→ Collected data entries:

=======

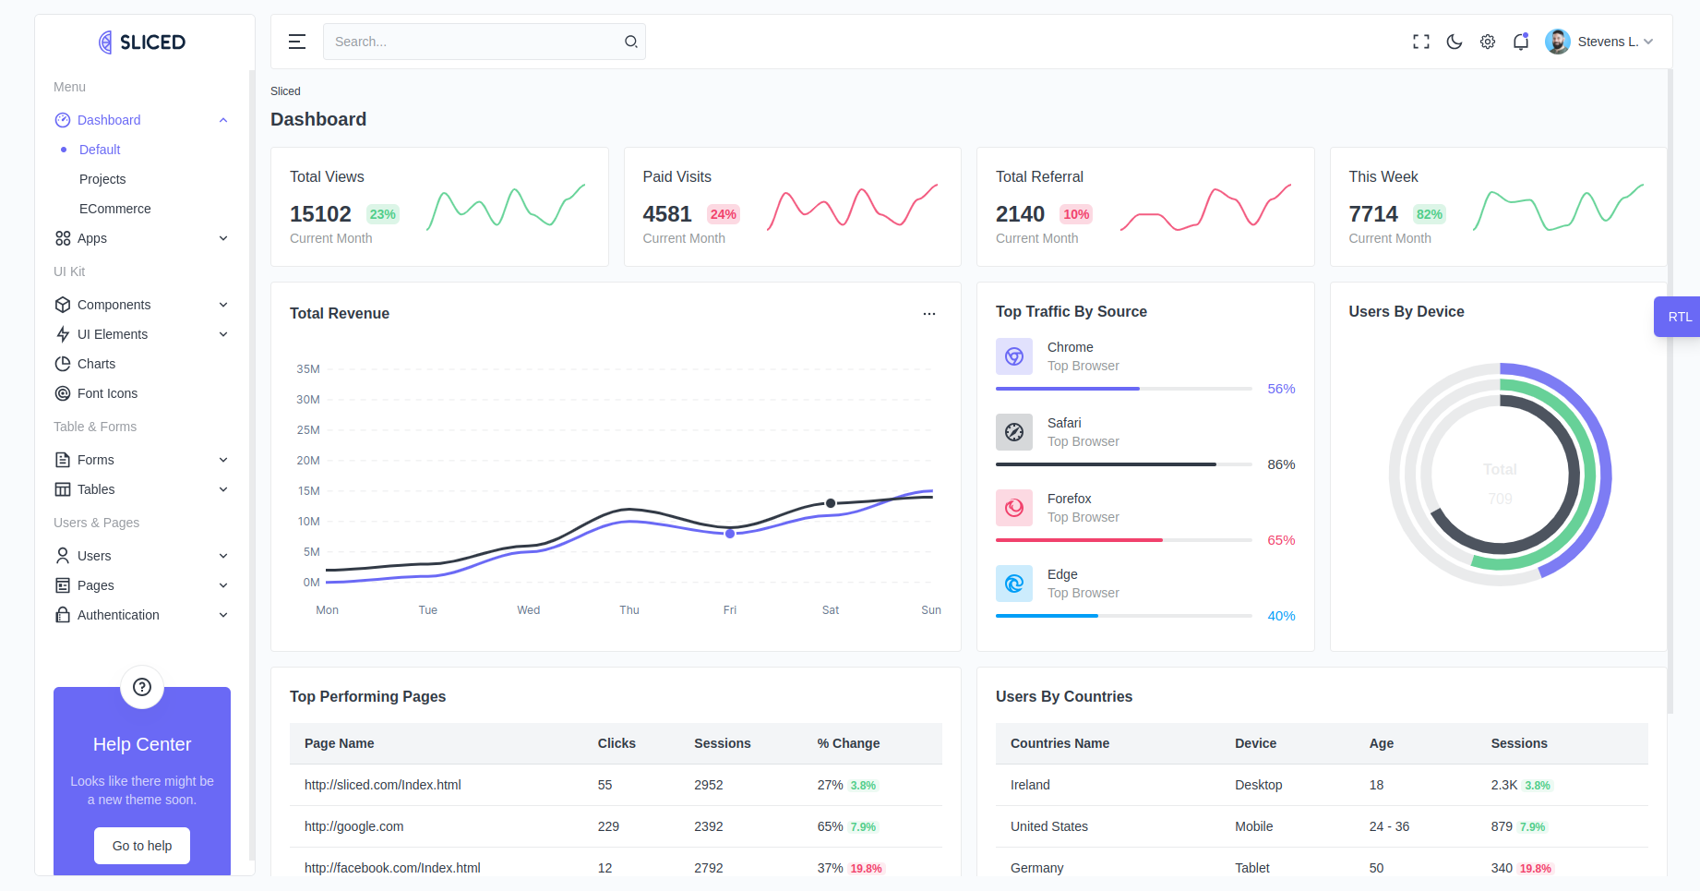Open the notifications bell
The height and width of the screenshot is (891, 1700).
point(1520,42)
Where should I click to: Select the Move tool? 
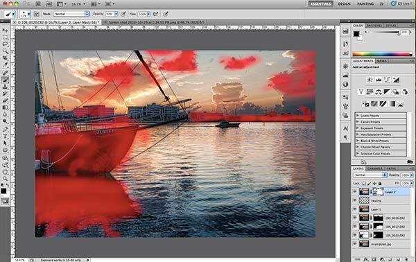(5, 30)
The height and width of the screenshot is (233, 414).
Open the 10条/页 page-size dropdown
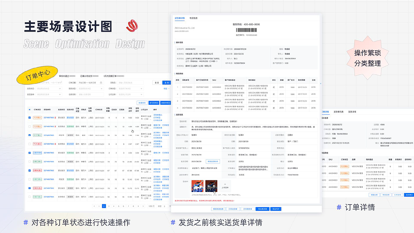[151, 206]
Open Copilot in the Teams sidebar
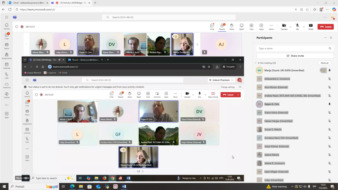 (x=7, y=95)
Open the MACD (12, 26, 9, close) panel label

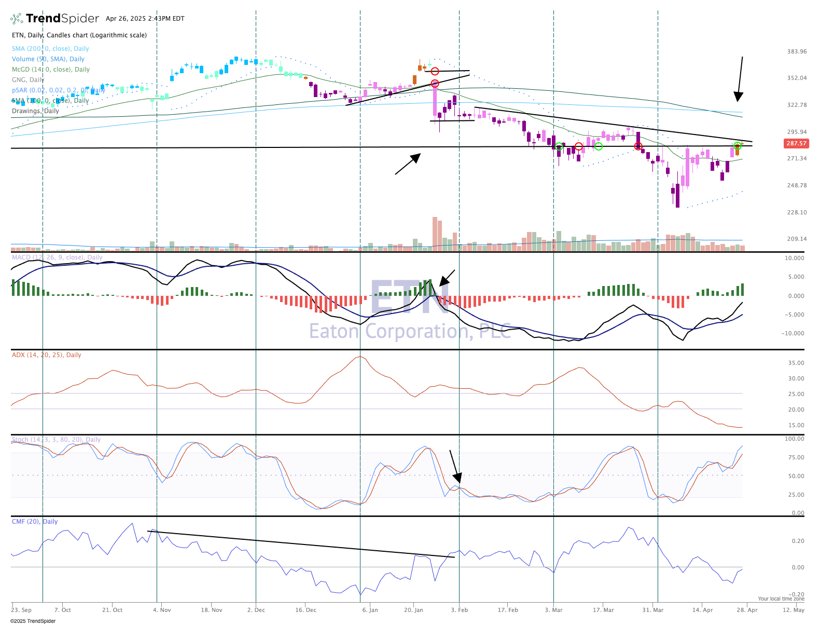[57, 257]
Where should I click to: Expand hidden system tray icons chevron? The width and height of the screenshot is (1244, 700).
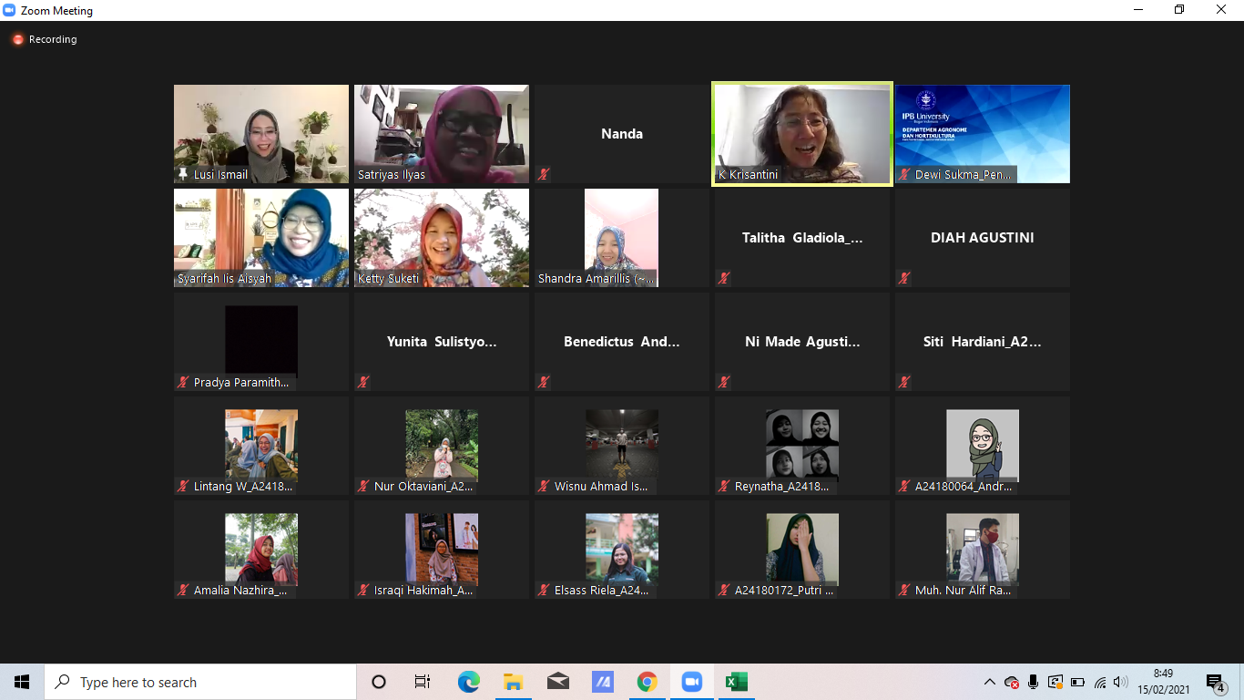(990, 682)
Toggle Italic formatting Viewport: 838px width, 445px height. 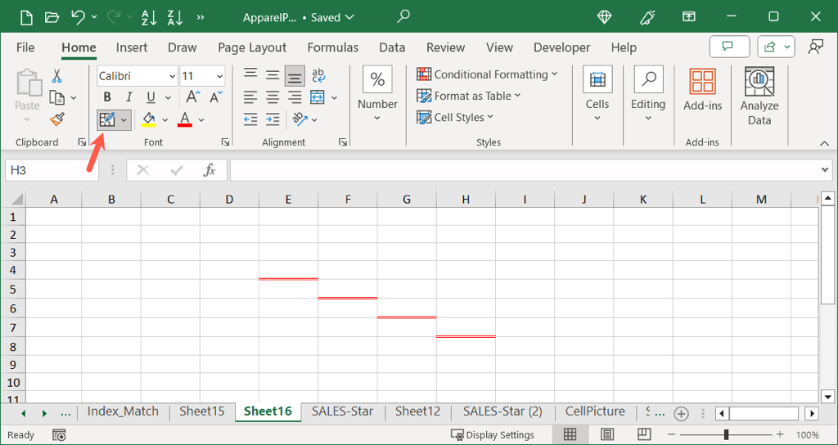coord(128,98)
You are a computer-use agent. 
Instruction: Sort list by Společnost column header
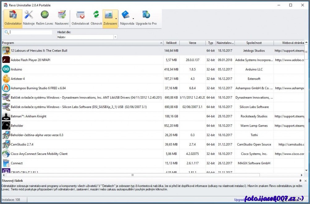pyautogui.click(x=254, y=43)
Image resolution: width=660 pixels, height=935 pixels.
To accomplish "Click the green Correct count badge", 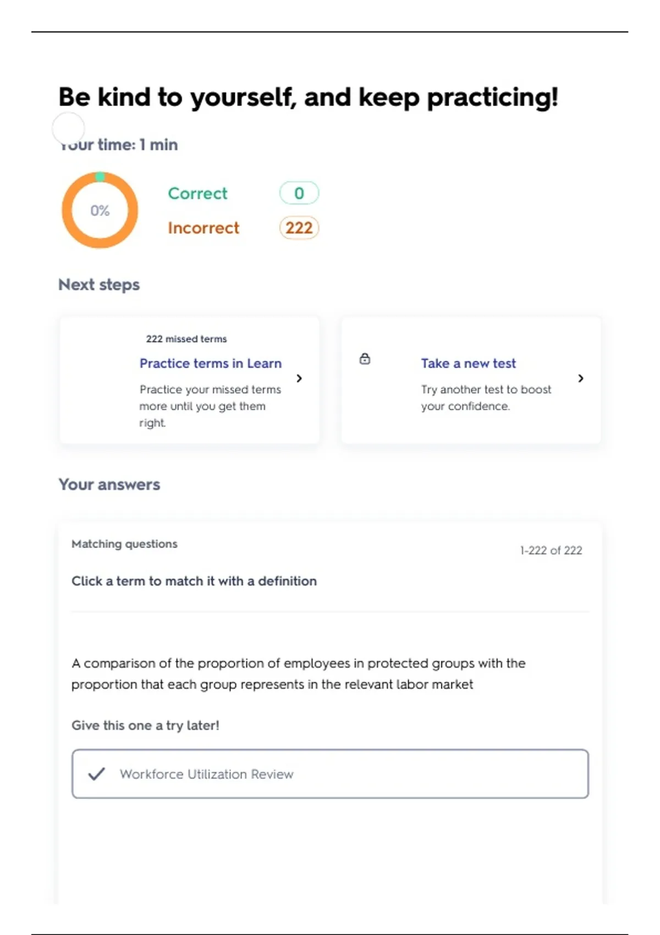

=======

→ THE PROBLEM: The lines from the one holding "You are a computer-use agent." to the final line of the entries are to be duplicated exactly, and the pictures are to be left out.

→ ANSWER TO THE EXERCISE:
You are a computer-use agent. 
Instruction: Sort list by Společnost column header
pyautogui.click(x=254, y=43)
Image resolution: width=660 pixels, height=935 pixels.
To accomplish "Click the green Correct count badge", 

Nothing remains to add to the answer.